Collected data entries
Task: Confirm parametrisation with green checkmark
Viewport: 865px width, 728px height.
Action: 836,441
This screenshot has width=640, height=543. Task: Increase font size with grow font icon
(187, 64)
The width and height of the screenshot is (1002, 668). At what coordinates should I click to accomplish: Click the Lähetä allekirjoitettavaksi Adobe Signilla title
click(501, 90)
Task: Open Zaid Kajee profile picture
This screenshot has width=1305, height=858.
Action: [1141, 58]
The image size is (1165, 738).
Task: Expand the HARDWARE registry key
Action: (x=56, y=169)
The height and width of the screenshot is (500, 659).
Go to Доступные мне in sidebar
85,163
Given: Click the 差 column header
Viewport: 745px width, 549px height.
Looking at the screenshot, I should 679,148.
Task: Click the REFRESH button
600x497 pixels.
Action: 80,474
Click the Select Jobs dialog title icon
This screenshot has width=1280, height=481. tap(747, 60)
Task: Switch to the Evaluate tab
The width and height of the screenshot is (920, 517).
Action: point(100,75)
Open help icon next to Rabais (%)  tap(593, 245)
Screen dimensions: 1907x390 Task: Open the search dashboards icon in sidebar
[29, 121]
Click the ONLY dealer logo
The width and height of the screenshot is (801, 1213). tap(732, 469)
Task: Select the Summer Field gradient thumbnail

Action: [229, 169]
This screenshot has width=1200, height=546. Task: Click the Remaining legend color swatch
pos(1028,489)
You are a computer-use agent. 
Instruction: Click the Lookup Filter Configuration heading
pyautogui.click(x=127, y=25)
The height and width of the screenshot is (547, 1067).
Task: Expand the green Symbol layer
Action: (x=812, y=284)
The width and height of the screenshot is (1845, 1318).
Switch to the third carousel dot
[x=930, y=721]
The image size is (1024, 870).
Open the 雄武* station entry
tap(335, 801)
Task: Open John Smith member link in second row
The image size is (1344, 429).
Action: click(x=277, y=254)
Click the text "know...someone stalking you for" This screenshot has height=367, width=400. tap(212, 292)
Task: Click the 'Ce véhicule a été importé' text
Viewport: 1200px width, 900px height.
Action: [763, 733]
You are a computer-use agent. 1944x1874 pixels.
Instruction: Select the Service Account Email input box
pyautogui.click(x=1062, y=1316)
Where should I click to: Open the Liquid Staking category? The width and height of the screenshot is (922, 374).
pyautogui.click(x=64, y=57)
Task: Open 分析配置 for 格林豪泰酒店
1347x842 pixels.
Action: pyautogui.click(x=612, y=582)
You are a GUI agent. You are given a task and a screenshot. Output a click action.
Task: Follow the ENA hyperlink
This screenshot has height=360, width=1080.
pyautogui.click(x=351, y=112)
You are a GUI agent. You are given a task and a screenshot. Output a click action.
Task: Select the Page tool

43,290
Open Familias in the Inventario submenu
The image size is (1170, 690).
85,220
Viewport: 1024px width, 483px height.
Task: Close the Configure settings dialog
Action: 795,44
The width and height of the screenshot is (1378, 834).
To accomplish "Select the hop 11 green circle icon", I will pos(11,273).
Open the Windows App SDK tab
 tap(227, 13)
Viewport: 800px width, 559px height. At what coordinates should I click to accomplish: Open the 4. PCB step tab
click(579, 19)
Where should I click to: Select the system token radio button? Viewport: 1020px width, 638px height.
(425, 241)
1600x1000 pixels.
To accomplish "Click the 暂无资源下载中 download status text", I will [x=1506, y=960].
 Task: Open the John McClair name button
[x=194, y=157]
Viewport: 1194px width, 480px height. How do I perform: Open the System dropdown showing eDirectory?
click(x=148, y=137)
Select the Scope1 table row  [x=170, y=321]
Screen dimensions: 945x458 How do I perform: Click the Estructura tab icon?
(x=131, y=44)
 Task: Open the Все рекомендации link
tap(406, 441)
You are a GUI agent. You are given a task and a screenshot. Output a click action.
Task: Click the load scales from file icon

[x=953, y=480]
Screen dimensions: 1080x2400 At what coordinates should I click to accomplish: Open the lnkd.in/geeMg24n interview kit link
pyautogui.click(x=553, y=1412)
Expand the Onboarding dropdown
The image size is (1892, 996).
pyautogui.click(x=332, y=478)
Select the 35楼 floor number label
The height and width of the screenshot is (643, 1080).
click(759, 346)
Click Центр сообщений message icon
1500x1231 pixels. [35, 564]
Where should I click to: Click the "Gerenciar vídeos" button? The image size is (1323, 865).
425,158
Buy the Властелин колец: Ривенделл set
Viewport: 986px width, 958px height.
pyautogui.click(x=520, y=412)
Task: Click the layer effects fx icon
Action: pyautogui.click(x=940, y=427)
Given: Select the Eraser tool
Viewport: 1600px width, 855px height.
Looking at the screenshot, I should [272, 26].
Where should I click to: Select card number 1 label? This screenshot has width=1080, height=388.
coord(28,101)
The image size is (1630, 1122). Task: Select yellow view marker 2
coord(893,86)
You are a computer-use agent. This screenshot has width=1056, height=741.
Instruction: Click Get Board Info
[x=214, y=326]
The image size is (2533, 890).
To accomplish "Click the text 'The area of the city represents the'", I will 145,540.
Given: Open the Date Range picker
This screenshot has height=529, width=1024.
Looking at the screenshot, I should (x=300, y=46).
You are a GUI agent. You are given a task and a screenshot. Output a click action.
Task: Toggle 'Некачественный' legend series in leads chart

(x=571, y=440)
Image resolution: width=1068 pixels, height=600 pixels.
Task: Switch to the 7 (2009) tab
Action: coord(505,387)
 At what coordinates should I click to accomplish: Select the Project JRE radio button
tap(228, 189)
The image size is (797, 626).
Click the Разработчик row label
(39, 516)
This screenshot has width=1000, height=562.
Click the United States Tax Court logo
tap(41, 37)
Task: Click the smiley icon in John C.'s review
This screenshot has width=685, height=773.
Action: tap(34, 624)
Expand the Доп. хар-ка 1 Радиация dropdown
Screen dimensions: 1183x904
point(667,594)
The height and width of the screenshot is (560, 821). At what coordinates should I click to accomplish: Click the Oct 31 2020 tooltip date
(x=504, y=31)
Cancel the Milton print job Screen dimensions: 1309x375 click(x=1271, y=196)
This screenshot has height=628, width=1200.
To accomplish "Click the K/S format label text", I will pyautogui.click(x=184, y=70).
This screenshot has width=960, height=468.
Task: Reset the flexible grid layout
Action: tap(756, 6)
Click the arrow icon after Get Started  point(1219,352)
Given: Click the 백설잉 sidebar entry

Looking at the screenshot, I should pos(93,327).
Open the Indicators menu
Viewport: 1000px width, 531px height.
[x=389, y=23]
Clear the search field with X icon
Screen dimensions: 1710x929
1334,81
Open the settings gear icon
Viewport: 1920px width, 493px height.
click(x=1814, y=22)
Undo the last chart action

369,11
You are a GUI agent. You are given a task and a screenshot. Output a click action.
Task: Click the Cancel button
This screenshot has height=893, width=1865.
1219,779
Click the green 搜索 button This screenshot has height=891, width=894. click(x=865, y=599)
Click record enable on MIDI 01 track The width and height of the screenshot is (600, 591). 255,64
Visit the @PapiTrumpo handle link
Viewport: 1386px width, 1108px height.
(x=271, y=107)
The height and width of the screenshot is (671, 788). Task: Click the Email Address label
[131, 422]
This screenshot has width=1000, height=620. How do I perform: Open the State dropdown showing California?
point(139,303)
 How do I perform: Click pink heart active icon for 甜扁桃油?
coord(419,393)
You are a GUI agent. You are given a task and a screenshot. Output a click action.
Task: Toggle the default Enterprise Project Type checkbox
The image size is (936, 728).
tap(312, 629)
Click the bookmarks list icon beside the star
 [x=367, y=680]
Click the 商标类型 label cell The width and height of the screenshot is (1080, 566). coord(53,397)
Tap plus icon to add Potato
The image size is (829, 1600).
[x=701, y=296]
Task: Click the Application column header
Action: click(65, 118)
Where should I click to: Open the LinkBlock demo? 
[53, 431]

▸ Problem description:
Wherever the word "Cancel" appears in the records above, copy that line.

▸ Response to this task:
Cancel the Milton print job Screen dimensions: 1309x375 click(x=1271, y=196)
Task: Click the Cancel button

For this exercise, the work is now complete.